Servir les riches, Les domestiques chez les grandes fortunes, par Alizée Delpierre, La Découverte.
Servir les riches, Les domestiques chez les grandes fortunes, par Alizée Delpierre, La Découverte. © SDP

Malgré ce rapport de domination, parfois violent, il semble que ce soit difficile de partir. Vous en êtes la preuve vivante.

Je n’aurais jamais imaginé que ce soit si difficile d’annoncer mon départ… Quand j’étais nanny, même si c’était à temps partiel, et pas du tout mon métier principal, j’ai eu du mal à dire à mon employeuse que je partais. Elle avait réussi à me persuader que j’étais indispensable à sa famille et surtout à ses enfants. Comment allait-elle faire si je partais? Et puis quand il y a des enfants, cela change beaucoup de choses. On noue de réels liens, parfois de quasi-parenté, cela explique que l’on ait du mal à partir. Même si nos conditions de travail sont difficiles et qu’on n’en peut plus. Une employeuse m’a un jour raconté son cauchemar de la nuit précédente: «Je me levais le matin d’un rendez-vous professionnel important et mes quatre domestiques étaient partis. J’étais paniquée à l’idée de devoir préparer mon déjeuner, celui de mes enfants, les accompagner à l’école, me maquiller, préparer mon sac…» Elle s’était rendu compte à quel point ses domestiques étaient essentiels pour elle et ses enfants. La difficulté à rompre la relation est liée à cette imprégnation d’affects et cette réalité matérielle.

Les riches sont insatiables et leurs besoins, infinis, constatez-vous. Avec Soraya, gouvernante pour une famille de milliardaires américains à Monaco, vous dressez la liste des désirs les plus fous qu’elle a connus chez ses différents patrons et que vous avez récoltés au fil de votre recherche…

J’avais rencontré Soraya pendant son week-end de congé, qu’elle passait près de Montpellier. On était assises sur nos serviettes de plage et on s’était amusées à dresser cette liste… C’était à la fois drôle et très sérieux, parce que cela montre à quel point les ultrariches exigent des services ultrapersonnalisés, c’est l’une des façons d’exercer leur domination, leur pouvoir, de dire qu’en fait, ils sont tellement au-dessus et puissants qu’ils peuvent tout avoir, même les choses les plus folles.
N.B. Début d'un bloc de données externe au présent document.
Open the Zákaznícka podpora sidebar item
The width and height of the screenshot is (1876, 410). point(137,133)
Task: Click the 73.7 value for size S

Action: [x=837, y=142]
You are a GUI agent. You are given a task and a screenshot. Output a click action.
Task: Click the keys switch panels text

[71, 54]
La liste était longue…

En voici quelques-uns que j’ai retranscris dans le livre: «Se faire essuyer la bouche et les mains après chaque plat, avec une serviette très blanche, qui sent la lessive spécialement conçue pour les bébés. S’asseoir à une table où l’espacement entre les couverts a été mesuré au millimètre près, avec une règle. Etre remerciée dès qu’on s’adresse aux domestiques, y compris pour leur donner un ordre par la formule «Je vous remercie, très chère Madame de me faire l’honneur de m’adresser la parole…» Ou encore s’endormir tous les soirs en regardant un petit feu d’artifices par la fenêtre donnant sur le jardin.»

Et quel est le désir qui vous a le plus choqué ?
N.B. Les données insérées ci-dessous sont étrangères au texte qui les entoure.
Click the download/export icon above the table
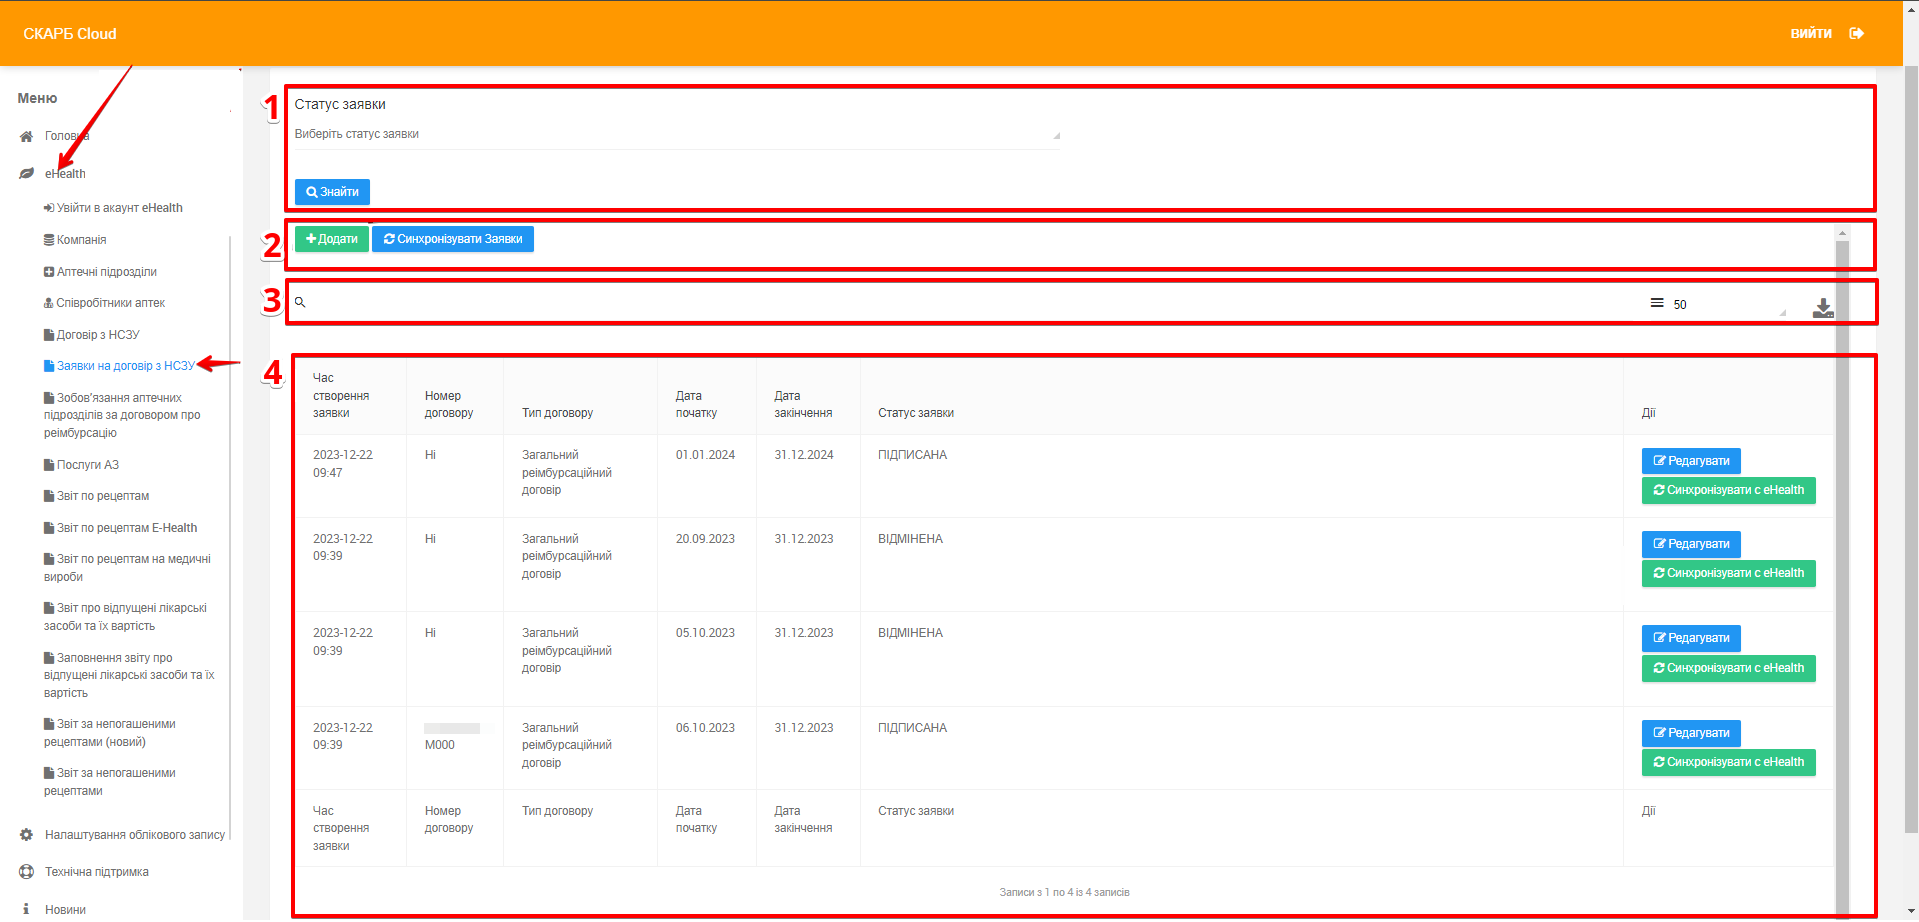This screenshot has width=1919, height=922. click(x=1822, y=308)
Le fait d’exiger le matin un œuf sur le plat et demi. Comment est-ce possible? Le jaune d’œuf coule… La domestique qui m’avait raconté ce «délire» selon ses mots a ensuite mis une demi-heure à m’expliquer comment elle avait réussi à mettre au point sa technique. Désormais, à chaque fois que je fais des œufs sur le plat, je pense à elle. Tout cela pourrait sembler n’être que des détails insignifiants ou des caprices de riches mais c’est en réalité une manière de signifier que s’ils paient des domestiques, c’est pour qu’ils répondent à tous leurs désirs. Même les plus incroyables. Même les plus absurdes aux yeux des domestiques.